Diane Dalto Woosnam, who was Rendell’s deputy city representative for arts and culture and the city’s point person on the first Calder museum plan, said that she believed the site and the city have “always been perfect," adding: "But in true Philly fashion, it took 25 years for everyone to agree.”
The site of Calder Philadelphia underscores three generations of Calder family artwork along the Parkway as a defining factor on the Philadelphia cityscape. City Hall features the work of Calder’s grandfather Alexander Milne Calder, who created the major sculptures adorning the building, most prominently the statue of William Penn at the top.
Alexander Calder’s father, Alexander Stirling Calder, is famous for designing Swann Fountain on Logan Square a couple of blocks from what will be Calder Philadelphia. And one of Alexander Calder’s most intriguing mobiles, Ghost, hangs above the grand indoor entrance hall of the Philadelphia Museum of Art.

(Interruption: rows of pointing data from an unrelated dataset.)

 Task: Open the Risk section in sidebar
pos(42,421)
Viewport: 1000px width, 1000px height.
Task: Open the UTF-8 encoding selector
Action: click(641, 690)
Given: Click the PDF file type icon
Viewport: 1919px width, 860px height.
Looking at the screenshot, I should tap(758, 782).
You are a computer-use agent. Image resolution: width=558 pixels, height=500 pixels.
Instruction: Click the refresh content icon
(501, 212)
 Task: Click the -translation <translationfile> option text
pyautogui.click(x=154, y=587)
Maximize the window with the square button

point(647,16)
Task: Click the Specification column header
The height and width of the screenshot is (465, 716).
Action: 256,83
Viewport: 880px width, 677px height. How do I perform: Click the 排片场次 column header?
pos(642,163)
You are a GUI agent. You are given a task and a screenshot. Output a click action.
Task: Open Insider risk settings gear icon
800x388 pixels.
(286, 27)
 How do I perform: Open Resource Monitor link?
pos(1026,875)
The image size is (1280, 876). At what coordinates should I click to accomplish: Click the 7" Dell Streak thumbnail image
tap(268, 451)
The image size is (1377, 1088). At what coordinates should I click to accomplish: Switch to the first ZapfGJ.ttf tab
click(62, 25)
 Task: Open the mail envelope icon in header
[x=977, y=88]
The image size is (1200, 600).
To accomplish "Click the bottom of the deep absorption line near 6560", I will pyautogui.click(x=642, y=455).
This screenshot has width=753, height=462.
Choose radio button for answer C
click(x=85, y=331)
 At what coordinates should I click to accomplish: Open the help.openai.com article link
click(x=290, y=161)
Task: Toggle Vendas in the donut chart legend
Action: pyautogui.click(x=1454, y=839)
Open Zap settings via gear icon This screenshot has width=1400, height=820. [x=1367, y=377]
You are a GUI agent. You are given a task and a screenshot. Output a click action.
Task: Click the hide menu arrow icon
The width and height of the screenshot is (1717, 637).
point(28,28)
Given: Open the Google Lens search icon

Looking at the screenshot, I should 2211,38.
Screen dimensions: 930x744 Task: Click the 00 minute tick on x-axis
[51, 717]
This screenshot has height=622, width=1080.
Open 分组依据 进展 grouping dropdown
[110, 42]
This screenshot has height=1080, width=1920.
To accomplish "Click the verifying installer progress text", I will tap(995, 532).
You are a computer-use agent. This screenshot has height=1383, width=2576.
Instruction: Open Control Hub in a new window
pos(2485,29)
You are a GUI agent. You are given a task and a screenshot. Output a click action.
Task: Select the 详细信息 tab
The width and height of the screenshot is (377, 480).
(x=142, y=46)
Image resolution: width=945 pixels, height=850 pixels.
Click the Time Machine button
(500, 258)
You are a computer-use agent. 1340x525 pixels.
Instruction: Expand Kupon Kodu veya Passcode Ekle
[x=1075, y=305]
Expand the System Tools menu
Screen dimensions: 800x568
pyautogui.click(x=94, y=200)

Works from Calder’s father and grandfather will also be featured in the new facility.
“This is a major accomplishment for Philadelphia,” said Rebecca W. Rimel, president and chief executive of the Pew Charitable Trusts. “The artistry of the Calder family is an important part of the fabric of our city. ... A home on the Parkway for some of Calder’s most consequential works will advance the city’s reputation as a world-class arts destination and enhance its appeal to national and international visitors.”
And there are other public works by Alexander Calder within shouting distance of the planned museum’s site.
The Central Branch of the Free Library of Philadelphia, for instance, just began hanging eight newly conserved banners the artist designed in 1975 for Centre Square across from City Hall. The banners vanished when the atrium in the building was renovated in the 1980s. They were found in a storage closet about 15 years later and are now going up again in the library’s Heim Center for Cultural and Civic Engagement.
Mayor Jim Kenney described the Calder family’s work as being literally "woven into the fabric of the city for more than a century.”
Alexander Calder was born in 1898 in Lawnton, Dauphin County, and spent his childhood in Philadelphia. Most of his artwork was created in New York City, France, and in Connecticut. He died in 1976.
Calder Philadelphia will be an independent nonprofit with its own board of directors. Backers of the project said they are working out a collaborative relationship with the Barnes Foundation for select administrative, curatorial, educational, and operational services.
None of those details have been firmed up, yet.
The Calder Foundation’s Rower said selection of the artworks, the number of artworks, how they will be displayed, and other physical details await design renderings.
“How many? We don’t know,” he said. “Yet it will be exactly the right number for the design.”